* **Exercise goal**
All of the entries need to be copied character for character.

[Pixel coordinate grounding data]
*** Block opens ***

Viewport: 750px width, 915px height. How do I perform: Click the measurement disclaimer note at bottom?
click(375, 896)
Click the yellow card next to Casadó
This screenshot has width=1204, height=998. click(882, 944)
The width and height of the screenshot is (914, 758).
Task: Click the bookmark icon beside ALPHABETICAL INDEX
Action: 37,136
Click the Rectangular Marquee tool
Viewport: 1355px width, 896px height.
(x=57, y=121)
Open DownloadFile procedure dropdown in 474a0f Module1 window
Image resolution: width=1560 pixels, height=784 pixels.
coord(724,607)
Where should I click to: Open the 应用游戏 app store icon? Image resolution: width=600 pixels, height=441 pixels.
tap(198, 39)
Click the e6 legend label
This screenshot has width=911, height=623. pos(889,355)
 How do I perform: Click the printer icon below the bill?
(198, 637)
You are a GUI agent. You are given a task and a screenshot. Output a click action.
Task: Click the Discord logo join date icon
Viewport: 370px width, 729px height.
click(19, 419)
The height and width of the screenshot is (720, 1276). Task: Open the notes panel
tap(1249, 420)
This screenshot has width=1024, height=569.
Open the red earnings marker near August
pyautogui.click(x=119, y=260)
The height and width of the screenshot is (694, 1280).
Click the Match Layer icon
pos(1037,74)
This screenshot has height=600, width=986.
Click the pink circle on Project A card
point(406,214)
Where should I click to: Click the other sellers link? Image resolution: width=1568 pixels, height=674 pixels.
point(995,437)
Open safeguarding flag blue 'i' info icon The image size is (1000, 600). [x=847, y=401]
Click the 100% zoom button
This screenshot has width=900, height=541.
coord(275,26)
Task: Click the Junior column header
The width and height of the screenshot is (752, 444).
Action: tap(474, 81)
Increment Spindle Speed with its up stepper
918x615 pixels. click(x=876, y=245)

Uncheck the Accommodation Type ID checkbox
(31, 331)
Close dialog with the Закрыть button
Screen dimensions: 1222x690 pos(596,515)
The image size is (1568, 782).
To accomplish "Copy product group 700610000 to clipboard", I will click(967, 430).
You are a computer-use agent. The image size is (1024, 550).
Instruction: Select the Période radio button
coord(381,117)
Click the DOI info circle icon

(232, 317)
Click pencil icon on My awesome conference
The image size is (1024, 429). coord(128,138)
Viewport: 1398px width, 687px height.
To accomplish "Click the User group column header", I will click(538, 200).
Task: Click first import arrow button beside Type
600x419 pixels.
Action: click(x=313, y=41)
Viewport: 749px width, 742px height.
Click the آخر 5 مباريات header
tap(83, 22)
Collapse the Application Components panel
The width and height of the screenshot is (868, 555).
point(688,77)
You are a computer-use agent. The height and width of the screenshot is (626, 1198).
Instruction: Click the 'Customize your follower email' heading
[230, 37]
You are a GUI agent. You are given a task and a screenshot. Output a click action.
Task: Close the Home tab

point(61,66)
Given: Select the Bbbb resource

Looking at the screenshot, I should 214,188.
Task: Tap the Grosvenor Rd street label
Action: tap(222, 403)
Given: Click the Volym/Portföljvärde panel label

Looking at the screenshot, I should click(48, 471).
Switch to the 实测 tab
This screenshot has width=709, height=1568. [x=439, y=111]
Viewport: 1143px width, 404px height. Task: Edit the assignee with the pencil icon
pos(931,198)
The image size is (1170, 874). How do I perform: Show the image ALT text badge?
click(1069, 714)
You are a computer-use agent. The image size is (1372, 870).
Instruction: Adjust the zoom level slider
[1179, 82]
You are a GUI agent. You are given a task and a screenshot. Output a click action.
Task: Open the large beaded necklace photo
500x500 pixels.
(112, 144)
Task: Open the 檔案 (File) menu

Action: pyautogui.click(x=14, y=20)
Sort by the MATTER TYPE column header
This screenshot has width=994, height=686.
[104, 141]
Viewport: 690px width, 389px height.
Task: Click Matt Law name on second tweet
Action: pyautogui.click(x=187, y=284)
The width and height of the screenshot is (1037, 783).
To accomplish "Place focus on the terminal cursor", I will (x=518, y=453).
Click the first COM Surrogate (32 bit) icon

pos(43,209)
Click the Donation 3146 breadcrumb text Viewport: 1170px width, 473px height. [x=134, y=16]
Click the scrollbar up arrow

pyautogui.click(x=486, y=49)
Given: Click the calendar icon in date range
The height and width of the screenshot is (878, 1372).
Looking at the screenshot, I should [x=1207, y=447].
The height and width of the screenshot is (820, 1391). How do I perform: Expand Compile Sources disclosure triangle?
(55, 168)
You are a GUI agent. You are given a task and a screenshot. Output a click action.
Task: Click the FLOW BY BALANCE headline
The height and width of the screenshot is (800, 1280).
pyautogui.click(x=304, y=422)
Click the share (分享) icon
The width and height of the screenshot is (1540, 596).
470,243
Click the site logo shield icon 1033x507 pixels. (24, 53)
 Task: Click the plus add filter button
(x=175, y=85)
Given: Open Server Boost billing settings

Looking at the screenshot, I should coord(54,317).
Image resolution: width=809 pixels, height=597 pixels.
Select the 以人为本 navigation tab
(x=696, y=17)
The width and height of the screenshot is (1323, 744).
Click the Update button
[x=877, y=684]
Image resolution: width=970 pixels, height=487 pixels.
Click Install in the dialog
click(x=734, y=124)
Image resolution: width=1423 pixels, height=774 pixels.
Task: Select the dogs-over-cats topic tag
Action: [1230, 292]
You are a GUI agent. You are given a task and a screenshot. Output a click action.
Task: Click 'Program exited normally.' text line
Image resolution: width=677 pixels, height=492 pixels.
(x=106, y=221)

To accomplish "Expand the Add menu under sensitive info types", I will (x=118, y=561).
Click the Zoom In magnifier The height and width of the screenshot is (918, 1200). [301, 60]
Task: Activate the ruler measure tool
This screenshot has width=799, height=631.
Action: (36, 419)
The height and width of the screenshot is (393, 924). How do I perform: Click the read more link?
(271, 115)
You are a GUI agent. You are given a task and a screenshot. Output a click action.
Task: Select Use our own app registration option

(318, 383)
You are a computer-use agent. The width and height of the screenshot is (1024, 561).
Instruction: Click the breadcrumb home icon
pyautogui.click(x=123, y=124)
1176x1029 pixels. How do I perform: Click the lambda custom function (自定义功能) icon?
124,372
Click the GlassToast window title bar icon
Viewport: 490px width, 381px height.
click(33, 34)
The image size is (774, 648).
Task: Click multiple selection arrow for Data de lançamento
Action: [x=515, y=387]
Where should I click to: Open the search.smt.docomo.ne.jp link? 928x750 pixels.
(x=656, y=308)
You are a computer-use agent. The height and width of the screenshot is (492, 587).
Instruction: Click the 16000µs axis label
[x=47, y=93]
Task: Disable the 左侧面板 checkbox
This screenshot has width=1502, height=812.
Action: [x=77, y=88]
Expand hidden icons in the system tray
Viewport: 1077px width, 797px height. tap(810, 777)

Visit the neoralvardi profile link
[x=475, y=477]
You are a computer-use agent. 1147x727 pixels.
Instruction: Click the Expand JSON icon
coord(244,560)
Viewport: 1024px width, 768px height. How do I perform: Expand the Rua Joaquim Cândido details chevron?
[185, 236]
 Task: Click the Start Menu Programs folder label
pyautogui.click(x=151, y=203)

*** Block closes ***

* **Solution to the exercise**
Viewport: 750px width, 915px height. How do I perform: Click the measurement disclaimer note at bottom?
click(375, 896)
Click the yellow card next to Casadó
This screenshot has width=1204, height=998. click(882, 944)
The width and height of the screenshot is (914, 758).
Task: Click the bookmark icon beside ALPHABETICAL INDEX
Action: 37,136
Click the Rectangular Marquee tool
Viewport: 1355px width, 896px height.
(x=57, y=121)
Open DownloadFile procedure dropdown in 474a0f Module1 window
Image resolution: width=1560 pixels, height=784 pixels.
coord(724,607)
Where should I click to: Open the 应用游戏 app store icon? Image resolution: width=600 pixels, height=441 pixels.
tap(198, 39)
Click the e6 legend label
This screenshot has width=911, height=623. pos(889,355)
 How do I perform: Click the printer icon below the bill?
(198, 637)
You are a GUI agent. You are given a task and a screenshot. Output a click action.
Task: Click the Discord logo join date icon
Viewport: 370px width, 729px height.
click(19, 419)
The height and width of the screenshot is (720, 1276). Task: Open the notes panel
tap(1249, 420)
This screenshot has width=1024, height=569.
Open the red earnings marker near August
pyautogui.click(x=119, y=260)
The height and width of the screenshot is (694, 1280).
Click the Match Layer icon
pos(1037,74)
This screenshot has height=600, width=986.
Click the pink circle on Project A card
point(406,214)
Where should I click to: Click the other sellers link? Image resolution: width=1568 pixels, height=674 pixels.
point(995,437)
Open safeguarding flag blue 'i' info icon The image size is (1000, 600). [x=847, y=401]
Click the 100% zoom button
This screenshot has width=900, height=541.
coord(275,26)
Task: Click the Junior column header
The width and height of the screenshot is (752, 444).
Action: tap(474, 81)
Increment Spindle Speed with its up stepper
918x615 pixels. click(x=876, y=245)

Uncheck the Accommodation Type ID checkbox
(31, 331)
Close dialog with the Закрыть button
Screen dimensions: 1222x690 pos(596,515)
The image size is (1568, 782).
To accomplish "Copy product group 700610000 to clipboard", I will click(967, 430).
You are a computer-use agent. The image size is (1024, 550).
Instruction: Select the Période radio button
coord(381,117)
Click the DOI info circle icon

(232, 317)
Click pencil icon on My awesome conference
The image size is (1024, 429). coord(128,138)
Viewport: 1398px width, 687px height.
To accomplish "Click the User group column header", I will click(538, 200).
Task: Click first import arrow button beside Type
600x419 pixels.
Action: click(x=313, y=41)
Viewport: 749px width, 742px height.
Click the آخر 5 مباريات header
tap(83, 22)
Collapse the Application Components panel
The width and height of the screenshot is (868, 555).
point(688,77)
You are a computer-use agent. The height and width of the screenshot is (626, 1198).
Instruction: Click the 'Customize your follower email' heading
[230, 37]
You are a GUI agent. You are given a task and a screenshot. Output a click action.
Task: Close the Home tab

point(61,66)
Given: Select the Bbbb resource

Looking at the screenshot, I should 214,188.
Task: Tap the Grosvenor Rd street label
Action: tap(222, 403)
Given: Click the Volym/Portföljvärde panel label

Looking at the screenshot, I should click(48, 471).
Switch to the 实测 tab
This screenshot has width=709, height=1568. [x=439, y=111]
Viewport: 1143px width, 404px height. Task: Edit the assignee with the pencil icon
pos(931,198)
The image size is (1170, 874). How do I perform: Show the image ALT text badge?
click(1069, 714)
You are a computer-use agent. The image size is (1372, 870).
Instruction: Adjust the zoom level slider
[1179, 82]
You are a GUI agent. You are given a task and a screenshot. Output a click action.
Task: Open the large beaded necklace photo
500x500 pixels.
(112, 144)
Task: Open the 檔案 (File) menu

Action: pyautogui.click(x=14, y=20)
Sort by the MATTER TYPE column header
This screenshot has width=994, height=686.
[104, 141]
Viewport: 690px width, 389px height.
Task: Click Matt Law name on second tweet
Action: pyautogui.click(x=187, y=284)
The width and height of the screenshot is (1037, 783).
To accomplish "Place focus on the terminal cursor", I will (x=518, y=453).
Click the first COM Surrogate (32 bit) icon

pos(43,209)
Click the Donation 3146 breadcrumb text Viewport: 1170px width, 473px height. [x=134, y=16]
Click the scrollbar up arrow

pyautogui.click(x=486, y=49)
Given: Click the calendar icon in date range
The height and width of the screenshot is (878, 1372).
Looking at the screenshot, I should [x=1207, y=447].
The height and width of the screenshot is (820, 1391). How do I perform: Expand Compile Sources disclosure triangle?
(55, 168)
You are a GUI agent. You are given a task and a screenshot. Output a click action.
Task: Click the FLOW BY BALANCE headline
The height and width of the screenshot is (800, 1280).
pyautogui.click(x=304, y=422)
Click the share (分享) icon
The width and height of the screenshot is (1540, 596).
470,243
Click the site logo shield icon 1033x507 pixels. (24, 53)
 Task: Click the plus add filter button
(x=175, y=85)
Given: Open Server Boost billing settings

Looking at the screenshot, I should coord(54,317).
Image resolution: width=809 pixels, height=597 pixels.
Select the 以人为本 navigation tab
(x=696, y=17)
The width and height of the screenshot is (1323, 744).
Click the Update button
[x=877, y=684]
Image resolution: width=970 pixels, height=487 pixels.
Click Install in the dialog
click(x=734, y=124)
Image resolution: width=1423 pixels, height=774 pixels.
Task: Select the dogs-over-cats topic tag
Action: [1230, 292]
You are a GUI agent. You are given a task and a screenshot. Output a click action.
Task: Click 'Program exited normally.' text line
Image resolution: width=677 pixels, height=492 pixels.
(x=106, y=221)

To accomplish "Expand the Add menu under sensitive info types", I will (x=118, y=561).
Click the Zoom In magnifier The height and width of the screenshot is (918, 1200). [301, 60]
Task: Activate the ruler measure tool
This screenshot has width=799, height=631.
Action: (36, 419)
The height and width of the screenshot is (393, 924). How do I perform: Click the read more link?
(271, 115)
You are a GUI agent. You are given a task and a screenshot. Output a click action.
Task: Select Use our own app registration option

(318, 383)
You are a computer-use agent. The width and height of the screenshot is (1024, 561).
Instruction: Click the breadcrumb home icon
pyautogui.click(x=123, y=124)
1176x1029 pixels. How do I perform: Click the lambda custom function (自定义功能) icon?
124,372
Click the GlassToast window title bar icon
Viewport: 490px width, 381px height.
click(33, 34)
The image size is (774, 648).
Task: Click multiple selection arrow for Data de lançamento
Action: [x=515, y=387]
Where should I click to: Open the search.smt.docomo.ne.jp link? 928x750 pixels.
(x=656, y=308)
You are a computer-use agent. The height and width of the screenshot is (492, 587).
Instruction: Click the 16000µs axis label
[x=47, y=93]
Task: Disable the 左侧面板 checkbox
This screenshot has width=1502, height=812.
Action: [x=77, y=88]
Expand hidden icons in the system tray
Viewport: 1077px width, 797px height. tap(810, 777)

Visit the neoralvardi profile link
[x=475, y=477]
You are a computer-use agent. 1147x727 pixels.
Instruction: Click the Expand JSON icon
coord(244,560)
Viewport: 1024px width, 768px height. How do I perform: Expand the Rua Joaquim Cândido details chevron?
[185, 236]
 Task: Click the Start Menu Programs folder label
pyautogui.click(x=151, y=203)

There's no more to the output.